The parameters that did not reach statistical significance between the WQI groups were Nitrate, Total Phosphate, Temperature, pH, Total Solids and Thermotolerant Coliforms. Total Nitrate and Phosphate were statistically insignificant as the measured values were below the detection limit of the methodology used. Water temperature is related to natural phenomena, such as climate and local humidity, so it did not present statistical significance. The probable statistical insignificance of pH may be associated with temperature, influencing water autoprotolysis. Thermotolerant Coliforms were higher than downstream in most of the months evaluated, except in July, August and September 2022, indicating contamination of the source caused by the dry period. This dry period caused a loss of riparian vegetation, favoring the proximity of animals to the collection point where they carried out their physiological needs.
Throughout the sampling period, the water quality index (WQI) values ranged from a low of 33, recorded during a dry period at the downstream location, to a high of 81, recorded at the source in June. The month with the highest accumulated precipitation was January 2022, and during this period, a WQI value of 62 was recorded at the source. These details are further illustrated in Figure 7.
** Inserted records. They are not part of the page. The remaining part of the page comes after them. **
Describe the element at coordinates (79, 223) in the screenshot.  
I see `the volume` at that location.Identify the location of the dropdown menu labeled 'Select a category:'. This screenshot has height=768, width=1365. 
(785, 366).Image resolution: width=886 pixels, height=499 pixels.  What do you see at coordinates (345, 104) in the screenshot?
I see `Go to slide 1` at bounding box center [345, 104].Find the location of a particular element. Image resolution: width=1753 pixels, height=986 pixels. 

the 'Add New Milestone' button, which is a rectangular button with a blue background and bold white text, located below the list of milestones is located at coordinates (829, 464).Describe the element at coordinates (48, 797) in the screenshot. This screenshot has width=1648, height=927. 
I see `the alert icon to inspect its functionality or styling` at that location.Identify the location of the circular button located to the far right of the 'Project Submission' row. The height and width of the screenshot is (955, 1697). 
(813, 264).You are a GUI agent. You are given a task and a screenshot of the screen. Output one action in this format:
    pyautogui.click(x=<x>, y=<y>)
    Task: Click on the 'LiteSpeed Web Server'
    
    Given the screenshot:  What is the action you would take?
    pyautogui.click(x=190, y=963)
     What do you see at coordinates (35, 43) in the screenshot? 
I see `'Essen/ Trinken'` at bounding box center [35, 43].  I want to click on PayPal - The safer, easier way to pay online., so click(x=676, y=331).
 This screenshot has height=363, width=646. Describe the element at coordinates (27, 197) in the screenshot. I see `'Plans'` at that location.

During the dry season, the water quality index (WQI) was generally higher in most of the samples taken upstream compared to downstream, except for the months of July, August, and September 2022, when there was low rainfall. This dry period caused an increase in contaminants in the water source. Additionally, animals were more likely to gather near the collection point to drink water during this period, further contributing to the contamination. Moreover, the water evaporation rate from the water body increased during this time, leading to a decrease in the water volume in the river. As a result, the concentration of pollutants in the remaining water increased.
During the studied period, it was observed that the region experienced uneven rainfall, with periods of both rain and drought. The water quality at the source of the São Gonçalo River was significantly better than downstream, highlighting the negative impact of effluent release from various sources along the river's course.